··· Exercise materials

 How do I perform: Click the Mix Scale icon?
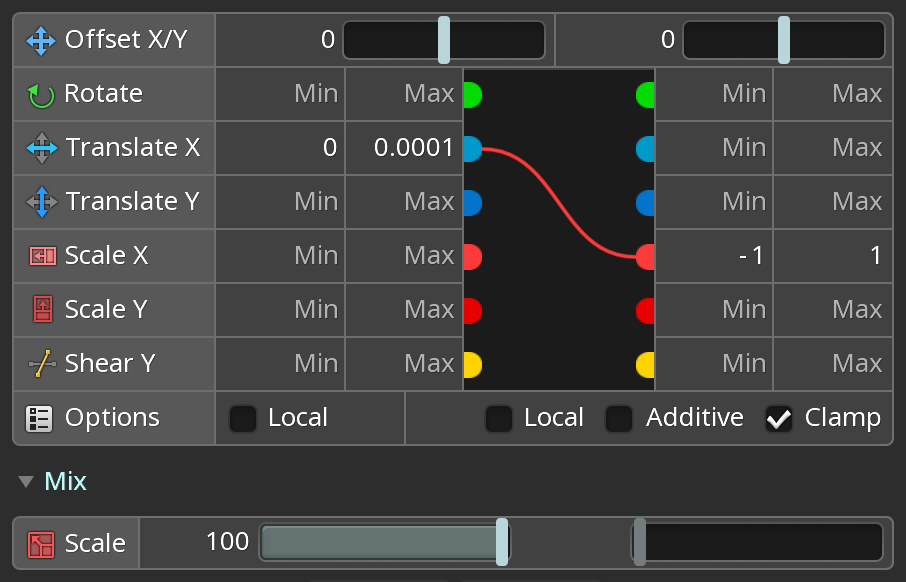[x=41, y=544]
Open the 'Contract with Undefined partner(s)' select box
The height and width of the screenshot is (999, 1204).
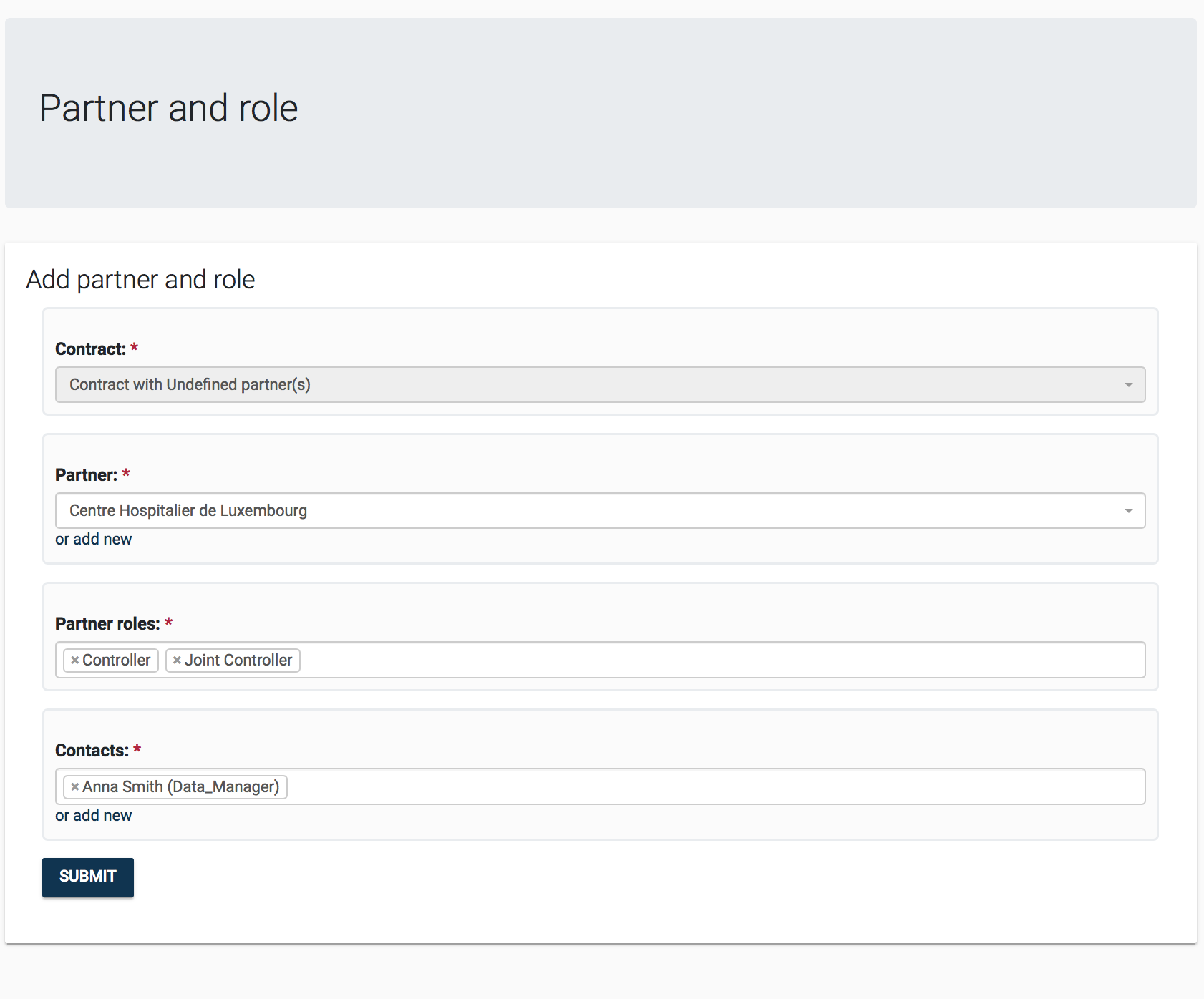point(573,385)
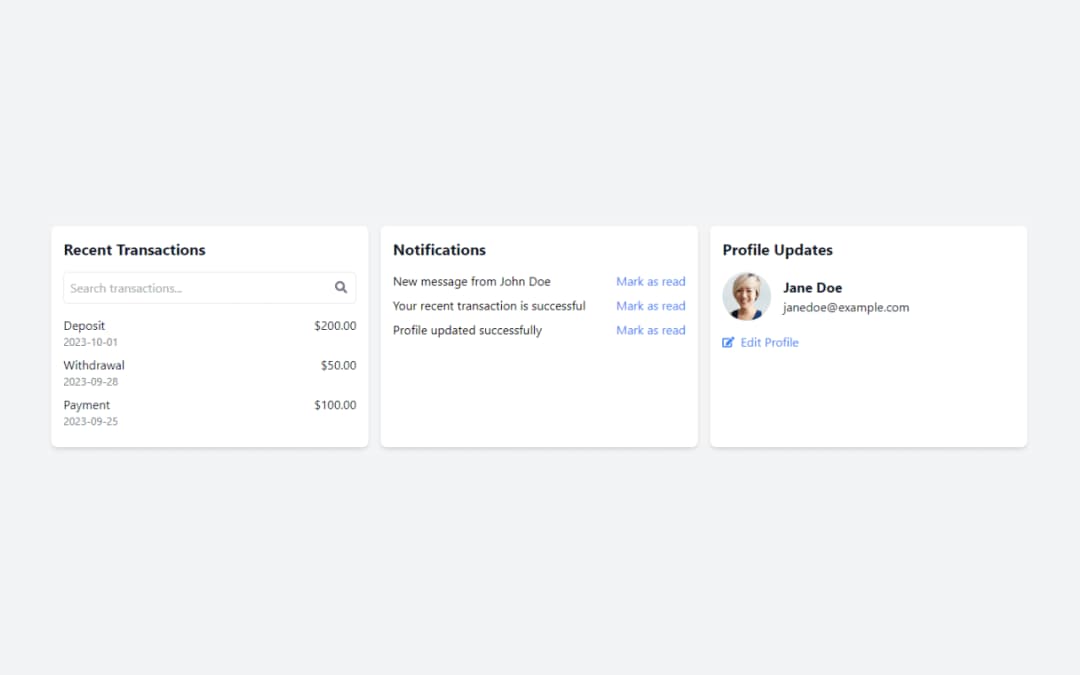Click the Profile Updates heading
Viewport: 1080px width, 675px height.
click(x=777, y=250)
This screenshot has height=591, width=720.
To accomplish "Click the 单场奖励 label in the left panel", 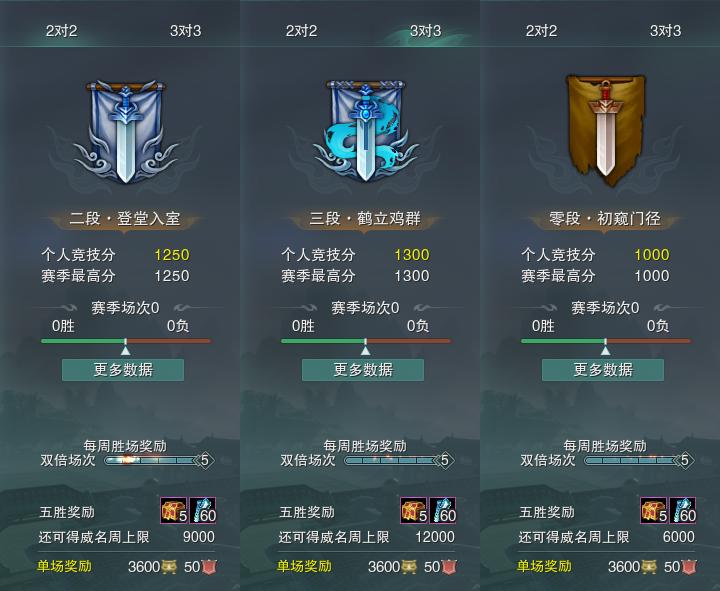I will [x=64, y=566].
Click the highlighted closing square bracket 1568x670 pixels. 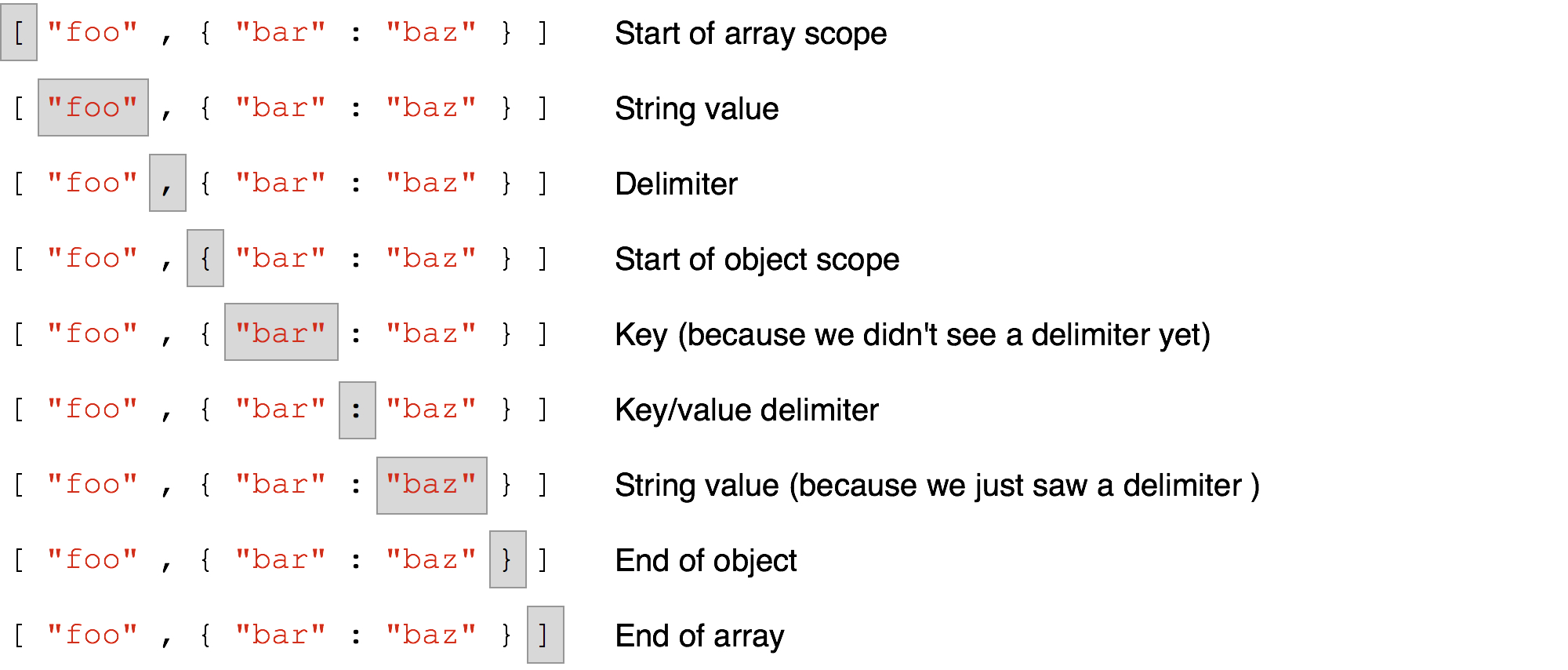pyautogui.click(x=545, y=635)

······

-- Requirement --
Could you rewrite the records from the line containing "Open the 'Contract" through the line containing "click(x=777, y=250)", swapping "select box" for "drop-down menu" and leaving everything else unchanged? Omit the pictures from your answer.

-- The reply --
Open the 'Contract with Undefined partner(s)' drop-down menu
The height and width of the screenshot is (999, 1204).
point(573,385)
Click the Profile Updates heading
Viewport: 1080px width, 675px height.
click(x=777, y=250)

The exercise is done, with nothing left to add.